Many of us know pumpkins inside and out because year after year we’ve carved into these bulbous, Crayola-orange creatures. On the outside of pumpkins, we’re familiar with the ridges running the globes like lines of longitude. We’re familiar with the slime of stringy pumpkin entrails and the slippery seeds inside. We know the necessity of the briny handle, lest we have no holder for the jack o’lantern lid.

The word “pumpkin” derives from the Greek word “pepon” — loosely translated as “large melon.” The French called them “pompon,” the English dubbed them “pumpion,” to which the diminutive “kin” was added, arriving, at last, at our name: pumpkin.

Often misunderstood, a pumpkin is not a vegetable but a fruit, a member of the berry family. Pumpkins’ cousins are gourds, squash, melon and cucumbers.

Pumpkins come in all sizes, and bigger isn’t always better. The smallest pumpkins are Barbie doll-sized versions roughly the size of a baseball. Miniatures include Munchkins, Jack Be-Little, and the white-rinded Baby Boo.

At the other end of the scale are giant pumpkins, created around the turn of the century by William Warnock’s cross-pollination. In 1893, Warnock’s record pumpkin weighed 365 pounds. Contemporary great pumpkins can grow to weigh more than a hefty 1,000 pounds. That’s a lot of pie! Or a jack o’lantern fit to be lit by a flame thrower.

Aside from being the stuff of spicy pies and jack o’lanterns, pumpkins make cameo appearances in literature and lore. The pumpkin shell served as the residence of the wife of the controlling Peter, of nursery rhyme fame. For first class romantic transportation fit for Cinderella, her fairy godmother transformed a plain orange pumpkin into an elegant golden carriage.

The fruit lends its name as a widely evoked term of endearment, as in, “You’re my little pumpkin,” or “Come here, Pumpkin.”

What Can One Do with a Pumpkin?

Jack o’lanterns, which enjoyed their annual heyday last month on Halloween, probably originated from a Celtic belief linked with the celebration of the new year on November 1. Known as Samhain, this feast day celebrated the harvest. Moreover, the holiday paid respect to people who had died during the year. On the eve of Samhain, these spirits wandered, seeking their place of final rest. To ward away any belligerent souls, some superstitious Celts set out gifts. Others lit bonfires.

Samhain eventually evolved into the Christian All Hallow’s Eve. The legend took on a character named Jack, an evil blacksmith destined to roam the earth for eternity, guided through the darkness only by a turnip hollowed out to hold an ember straight from hell. Thus, Jack O’Lantern. Perhaps to light Jack’s way, perhaps to stave him away, the Irish began setting their own jack o’lanterns outside their house.

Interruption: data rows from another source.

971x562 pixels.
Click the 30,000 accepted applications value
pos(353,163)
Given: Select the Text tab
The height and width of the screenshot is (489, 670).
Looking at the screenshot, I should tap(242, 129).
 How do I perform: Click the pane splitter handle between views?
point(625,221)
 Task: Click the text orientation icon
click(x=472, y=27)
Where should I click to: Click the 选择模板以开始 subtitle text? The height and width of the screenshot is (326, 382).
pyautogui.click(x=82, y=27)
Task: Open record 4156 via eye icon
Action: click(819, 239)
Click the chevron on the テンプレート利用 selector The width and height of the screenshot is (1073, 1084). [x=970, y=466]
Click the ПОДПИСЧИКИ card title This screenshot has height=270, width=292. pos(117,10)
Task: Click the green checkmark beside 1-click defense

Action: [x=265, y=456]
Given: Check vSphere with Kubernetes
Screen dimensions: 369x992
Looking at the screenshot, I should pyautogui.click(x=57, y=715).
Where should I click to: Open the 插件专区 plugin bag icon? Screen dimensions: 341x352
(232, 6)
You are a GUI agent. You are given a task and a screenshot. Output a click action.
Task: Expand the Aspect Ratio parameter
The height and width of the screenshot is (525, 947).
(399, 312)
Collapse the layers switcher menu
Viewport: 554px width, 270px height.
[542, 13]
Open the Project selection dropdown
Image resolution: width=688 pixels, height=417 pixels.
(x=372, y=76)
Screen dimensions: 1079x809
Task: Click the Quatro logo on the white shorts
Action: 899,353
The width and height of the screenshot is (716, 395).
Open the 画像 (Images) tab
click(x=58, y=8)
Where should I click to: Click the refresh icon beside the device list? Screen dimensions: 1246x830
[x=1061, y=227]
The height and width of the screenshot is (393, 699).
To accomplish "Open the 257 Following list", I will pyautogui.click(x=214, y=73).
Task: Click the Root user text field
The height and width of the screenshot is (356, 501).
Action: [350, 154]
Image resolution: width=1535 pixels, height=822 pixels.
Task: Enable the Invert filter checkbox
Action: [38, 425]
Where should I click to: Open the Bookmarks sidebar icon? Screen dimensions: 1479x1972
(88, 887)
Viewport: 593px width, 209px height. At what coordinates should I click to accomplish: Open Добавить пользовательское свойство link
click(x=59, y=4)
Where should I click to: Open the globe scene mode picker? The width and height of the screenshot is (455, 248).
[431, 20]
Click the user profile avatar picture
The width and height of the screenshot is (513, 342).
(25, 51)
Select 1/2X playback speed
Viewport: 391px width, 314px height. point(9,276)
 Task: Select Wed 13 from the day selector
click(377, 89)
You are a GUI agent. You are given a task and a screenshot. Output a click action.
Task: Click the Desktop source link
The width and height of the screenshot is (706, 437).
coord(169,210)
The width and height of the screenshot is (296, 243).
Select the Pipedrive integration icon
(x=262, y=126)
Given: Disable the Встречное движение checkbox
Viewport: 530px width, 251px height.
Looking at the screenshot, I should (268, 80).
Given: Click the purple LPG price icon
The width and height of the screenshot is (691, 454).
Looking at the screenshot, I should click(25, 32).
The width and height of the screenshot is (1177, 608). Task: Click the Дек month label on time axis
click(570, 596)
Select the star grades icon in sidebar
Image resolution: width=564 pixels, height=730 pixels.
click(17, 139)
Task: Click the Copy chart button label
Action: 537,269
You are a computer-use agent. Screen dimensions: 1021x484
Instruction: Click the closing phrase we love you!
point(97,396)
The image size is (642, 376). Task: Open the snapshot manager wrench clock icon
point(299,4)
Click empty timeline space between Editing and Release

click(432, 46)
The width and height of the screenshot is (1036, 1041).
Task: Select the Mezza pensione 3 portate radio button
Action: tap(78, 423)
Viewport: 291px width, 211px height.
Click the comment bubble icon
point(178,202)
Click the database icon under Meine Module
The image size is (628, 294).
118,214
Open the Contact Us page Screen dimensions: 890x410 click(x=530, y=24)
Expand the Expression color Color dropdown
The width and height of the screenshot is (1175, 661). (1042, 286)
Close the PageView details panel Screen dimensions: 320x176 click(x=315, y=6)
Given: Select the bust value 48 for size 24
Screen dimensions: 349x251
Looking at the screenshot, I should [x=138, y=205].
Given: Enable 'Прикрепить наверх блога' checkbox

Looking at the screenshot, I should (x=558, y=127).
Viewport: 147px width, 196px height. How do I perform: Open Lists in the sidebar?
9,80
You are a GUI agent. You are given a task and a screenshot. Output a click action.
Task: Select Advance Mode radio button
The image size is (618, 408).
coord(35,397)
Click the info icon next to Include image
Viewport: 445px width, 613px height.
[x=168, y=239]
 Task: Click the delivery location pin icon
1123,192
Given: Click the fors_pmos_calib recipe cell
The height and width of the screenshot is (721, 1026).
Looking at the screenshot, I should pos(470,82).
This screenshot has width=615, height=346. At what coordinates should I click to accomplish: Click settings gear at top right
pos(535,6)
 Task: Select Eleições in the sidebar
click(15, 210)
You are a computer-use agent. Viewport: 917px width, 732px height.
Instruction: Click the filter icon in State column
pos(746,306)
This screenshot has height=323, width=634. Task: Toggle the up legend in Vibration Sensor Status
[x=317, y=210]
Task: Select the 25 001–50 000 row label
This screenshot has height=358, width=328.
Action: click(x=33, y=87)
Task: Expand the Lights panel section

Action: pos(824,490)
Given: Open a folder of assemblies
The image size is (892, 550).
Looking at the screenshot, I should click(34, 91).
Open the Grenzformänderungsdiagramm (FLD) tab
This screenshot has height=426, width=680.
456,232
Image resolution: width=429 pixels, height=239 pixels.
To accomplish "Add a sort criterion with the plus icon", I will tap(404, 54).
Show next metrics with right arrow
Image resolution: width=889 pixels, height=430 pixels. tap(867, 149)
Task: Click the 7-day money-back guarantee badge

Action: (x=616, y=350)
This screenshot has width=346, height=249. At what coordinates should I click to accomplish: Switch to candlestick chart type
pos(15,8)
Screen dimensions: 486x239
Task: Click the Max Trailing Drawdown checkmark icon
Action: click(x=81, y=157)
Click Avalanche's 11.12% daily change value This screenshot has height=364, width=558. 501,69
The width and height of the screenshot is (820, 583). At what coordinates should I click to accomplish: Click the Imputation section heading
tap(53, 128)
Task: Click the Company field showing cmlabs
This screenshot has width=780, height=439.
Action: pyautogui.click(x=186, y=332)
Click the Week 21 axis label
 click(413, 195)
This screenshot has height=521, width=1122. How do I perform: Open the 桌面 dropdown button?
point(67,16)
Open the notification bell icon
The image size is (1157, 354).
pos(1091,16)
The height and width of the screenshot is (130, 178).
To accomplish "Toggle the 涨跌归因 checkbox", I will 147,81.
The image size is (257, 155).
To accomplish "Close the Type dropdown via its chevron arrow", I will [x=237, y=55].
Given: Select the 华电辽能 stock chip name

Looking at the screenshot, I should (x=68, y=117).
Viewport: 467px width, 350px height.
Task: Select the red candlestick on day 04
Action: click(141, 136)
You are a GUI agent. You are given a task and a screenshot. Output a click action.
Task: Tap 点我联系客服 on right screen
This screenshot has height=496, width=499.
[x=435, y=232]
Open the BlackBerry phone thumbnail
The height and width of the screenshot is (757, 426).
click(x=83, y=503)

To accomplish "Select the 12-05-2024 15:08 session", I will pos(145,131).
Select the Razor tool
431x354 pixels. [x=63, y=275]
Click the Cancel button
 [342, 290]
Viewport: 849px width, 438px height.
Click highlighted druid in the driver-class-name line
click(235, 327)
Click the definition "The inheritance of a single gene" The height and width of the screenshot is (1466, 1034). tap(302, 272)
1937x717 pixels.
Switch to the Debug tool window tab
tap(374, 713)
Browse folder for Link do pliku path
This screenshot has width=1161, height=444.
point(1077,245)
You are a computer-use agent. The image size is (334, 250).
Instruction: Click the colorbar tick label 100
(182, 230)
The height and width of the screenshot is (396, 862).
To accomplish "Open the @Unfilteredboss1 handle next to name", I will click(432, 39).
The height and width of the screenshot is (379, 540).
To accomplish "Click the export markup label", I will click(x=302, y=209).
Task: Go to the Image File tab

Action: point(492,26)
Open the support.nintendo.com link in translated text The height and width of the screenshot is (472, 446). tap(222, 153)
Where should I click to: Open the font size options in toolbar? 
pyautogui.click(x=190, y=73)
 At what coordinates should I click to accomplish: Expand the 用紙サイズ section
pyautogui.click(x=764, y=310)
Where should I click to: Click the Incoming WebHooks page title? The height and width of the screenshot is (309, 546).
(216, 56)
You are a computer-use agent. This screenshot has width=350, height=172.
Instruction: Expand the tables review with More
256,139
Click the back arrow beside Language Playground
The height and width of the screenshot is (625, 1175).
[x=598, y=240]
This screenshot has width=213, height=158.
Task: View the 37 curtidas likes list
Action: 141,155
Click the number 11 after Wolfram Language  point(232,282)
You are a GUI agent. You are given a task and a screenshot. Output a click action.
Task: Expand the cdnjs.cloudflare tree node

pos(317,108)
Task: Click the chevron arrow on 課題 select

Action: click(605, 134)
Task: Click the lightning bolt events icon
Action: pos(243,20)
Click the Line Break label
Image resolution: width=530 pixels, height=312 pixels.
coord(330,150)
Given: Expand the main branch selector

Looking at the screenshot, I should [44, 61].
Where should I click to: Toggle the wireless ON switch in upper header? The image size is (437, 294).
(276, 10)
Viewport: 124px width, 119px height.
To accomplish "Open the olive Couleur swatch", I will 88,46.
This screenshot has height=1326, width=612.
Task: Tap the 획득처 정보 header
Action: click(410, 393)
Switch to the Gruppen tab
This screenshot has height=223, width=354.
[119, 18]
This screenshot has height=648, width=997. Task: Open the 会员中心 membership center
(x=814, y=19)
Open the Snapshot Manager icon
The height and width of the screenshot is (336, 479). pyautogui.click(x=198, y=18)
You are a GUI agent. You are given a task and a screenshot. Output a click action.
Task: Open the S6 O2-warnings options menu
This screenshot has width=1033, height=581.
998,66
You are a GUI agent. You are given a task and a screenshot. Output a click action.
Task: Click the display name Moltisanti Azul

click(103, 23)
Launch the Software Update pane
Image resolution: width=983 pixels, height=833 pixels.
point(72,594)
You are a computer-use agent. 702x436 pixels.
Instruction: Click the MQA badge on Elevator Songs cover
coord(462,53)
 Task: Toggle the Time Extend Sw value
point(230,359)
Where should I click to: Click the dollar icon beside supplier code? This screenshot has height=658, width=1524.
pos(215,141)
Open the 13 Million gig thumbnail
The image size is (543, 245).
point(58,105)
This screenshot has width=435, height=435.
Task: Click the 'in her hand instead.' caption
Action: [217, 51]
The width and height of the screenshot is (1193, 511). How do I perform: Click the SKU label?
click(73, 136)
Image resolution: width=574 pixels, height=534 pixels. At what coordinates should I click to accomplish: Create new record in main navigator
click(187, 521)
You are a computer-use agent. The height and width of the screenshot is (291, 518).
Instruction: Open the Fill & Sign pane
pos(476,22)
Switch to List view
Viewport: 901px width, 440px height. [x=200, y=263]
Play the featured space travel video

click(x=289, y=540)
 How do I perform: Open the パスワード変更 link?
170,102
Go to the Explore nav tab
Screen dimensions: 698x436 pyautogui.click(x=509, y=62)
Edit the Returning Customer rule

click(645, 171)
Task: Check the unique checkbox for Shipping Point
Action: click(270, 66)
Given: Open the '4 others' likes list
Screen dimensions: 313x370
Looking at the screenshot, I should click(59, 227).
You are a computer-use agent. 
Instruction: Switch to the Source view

Short of turning them into Jack O’Lanterns, or even, on an outside shot, golden carriages, what can one do with a pumpkin?

The pies have it. One can barely say the word “pumpkin” without thinking “pie.” Yet pie spiced up with nutmeg and cinnamon is by no means the only culinary incarnation for pumpkins. Recipes include pumpkin pickles and pumpkin jam, even pumpkin beer, thought to be brewed by the American colonists.

A Thanksgiving Treat

The pilgrims probably encountered pumpkins at the first Thanksgiving. Native Americans planted pumpkins with corn as companion crops, a practice continued in contemporary times. In addition to eating pumpkin, Native Americans cut the rinds into strips, pounded them, dried the strips and wove them into mats for trading. The colonists took to pumpkins for soups, side dishes and desserts.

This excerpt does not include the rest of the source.